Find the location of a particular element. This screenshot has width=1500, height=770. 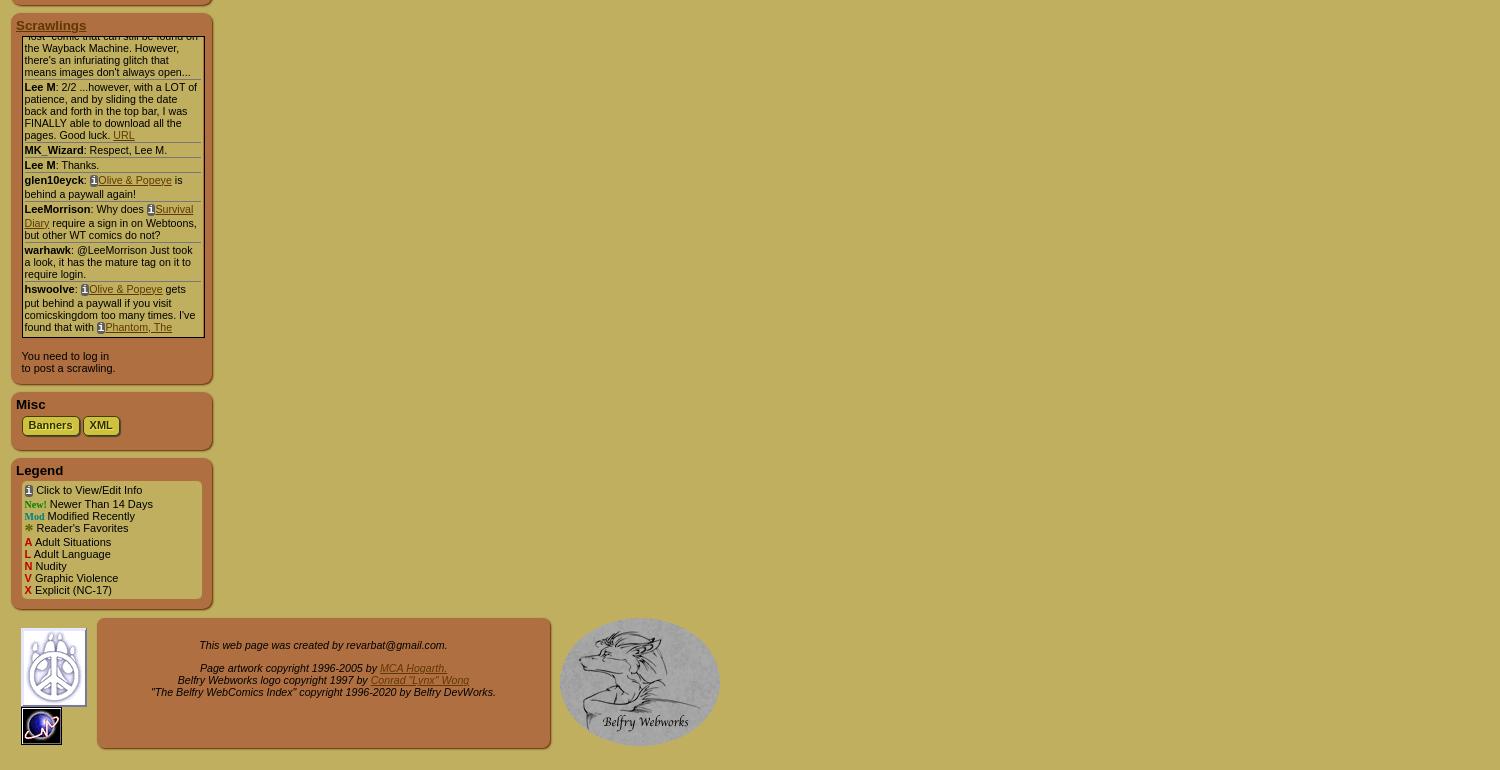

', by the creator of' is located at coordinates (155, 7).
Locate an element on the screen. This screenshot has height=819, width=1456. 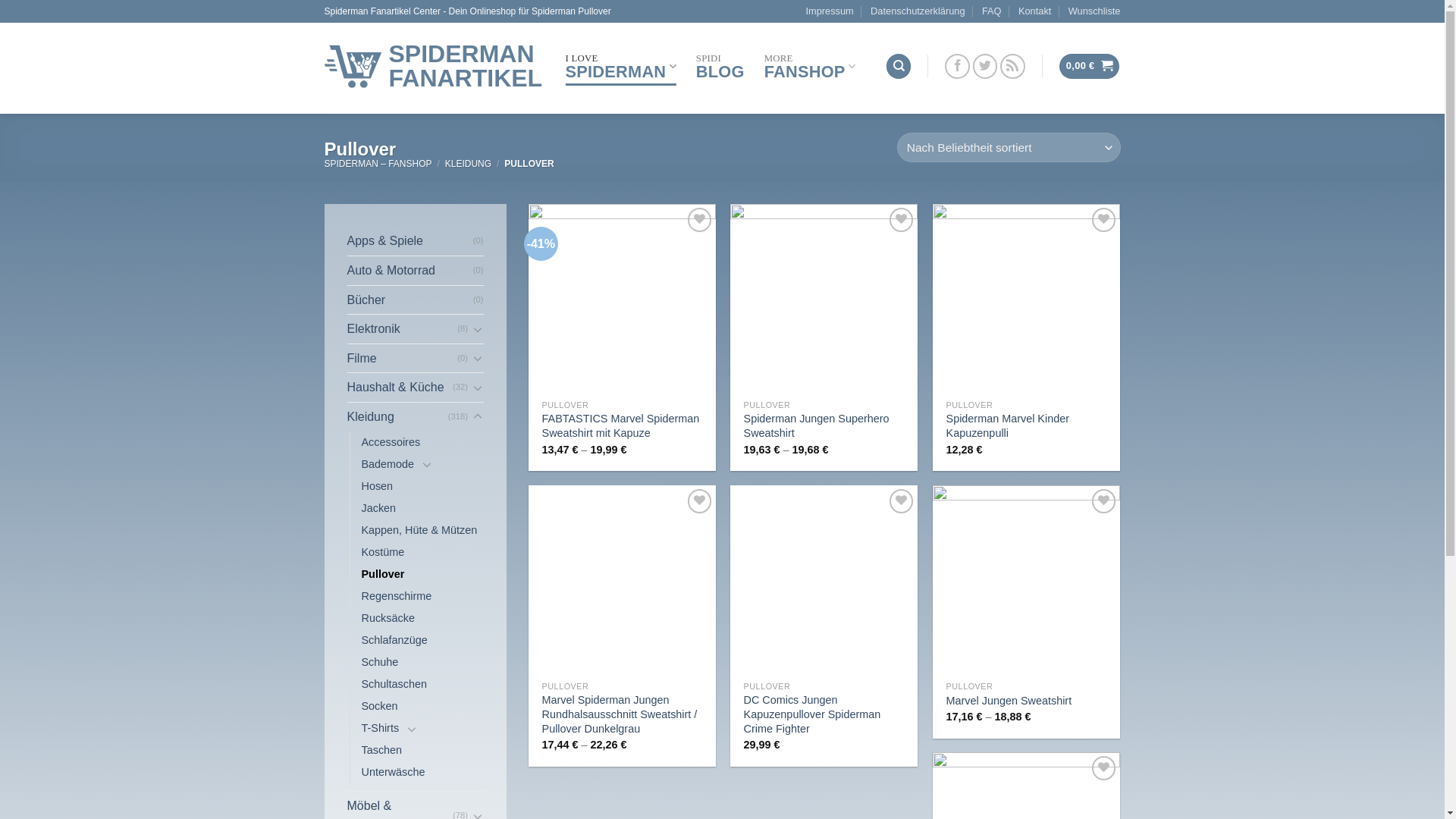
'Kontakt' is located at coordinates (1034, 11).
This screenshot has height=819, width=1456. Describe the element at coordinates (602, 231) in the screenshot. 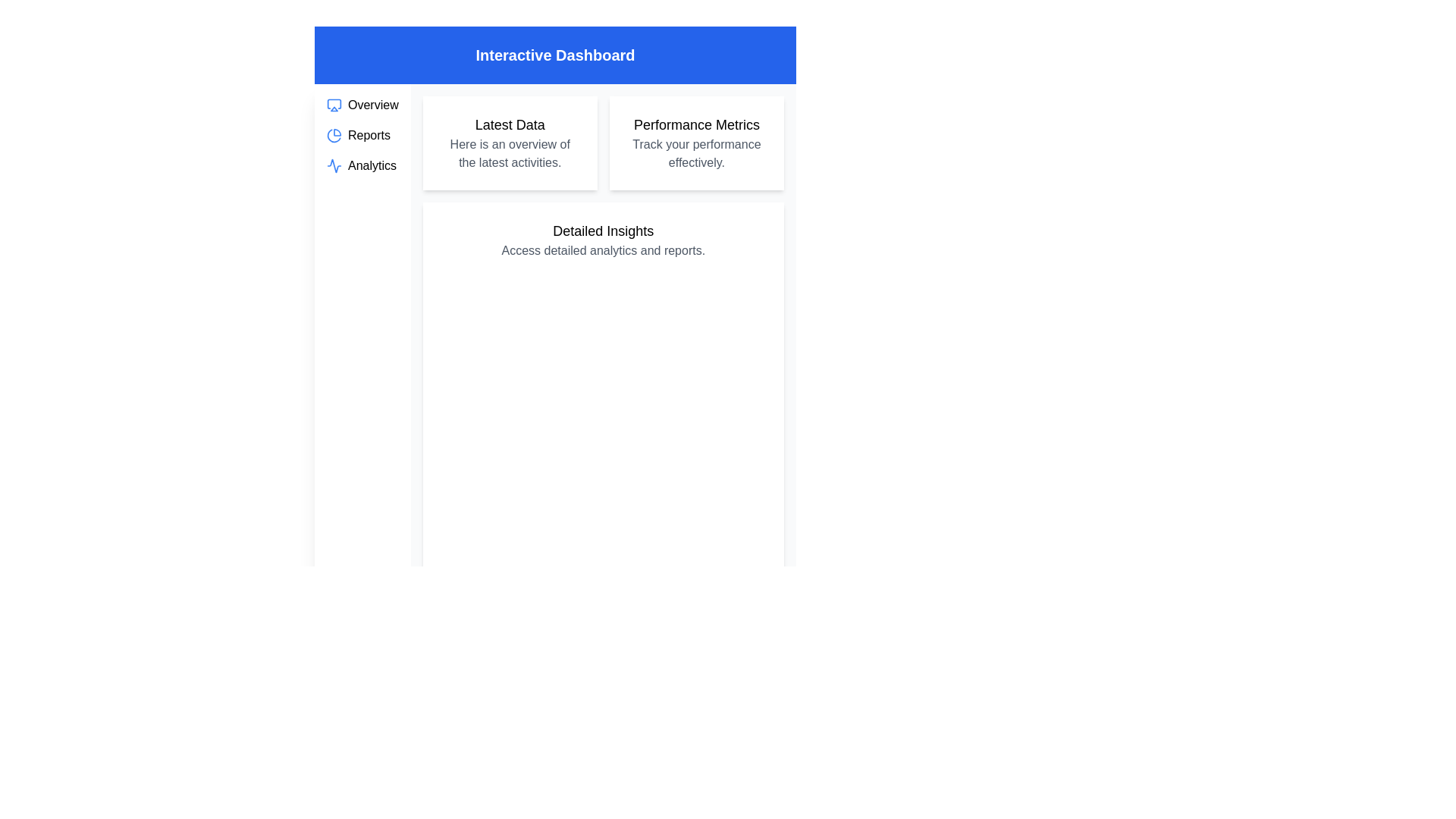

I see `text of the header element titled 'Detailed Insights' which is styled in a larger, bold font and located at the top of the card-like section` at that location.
* * * *
▶ TASK TO COMPLETE
Rewrite the data from the line containing "This screenshot has height=819, width=1456. Describe" up to and including the end of the data, replacing "coordinates" with "position" and leaving everything else unchanged. Omit the pictures from your answer.

▶ PROBLEM SOLUTION
This screenshot has height=819, width=1456. Describe the element at position (602, 231) in the screenshot. 

I see `text of the header element titled 'Detailed Insights' which is styled in a larger, bold font and located at the top of the card-like section` at that location.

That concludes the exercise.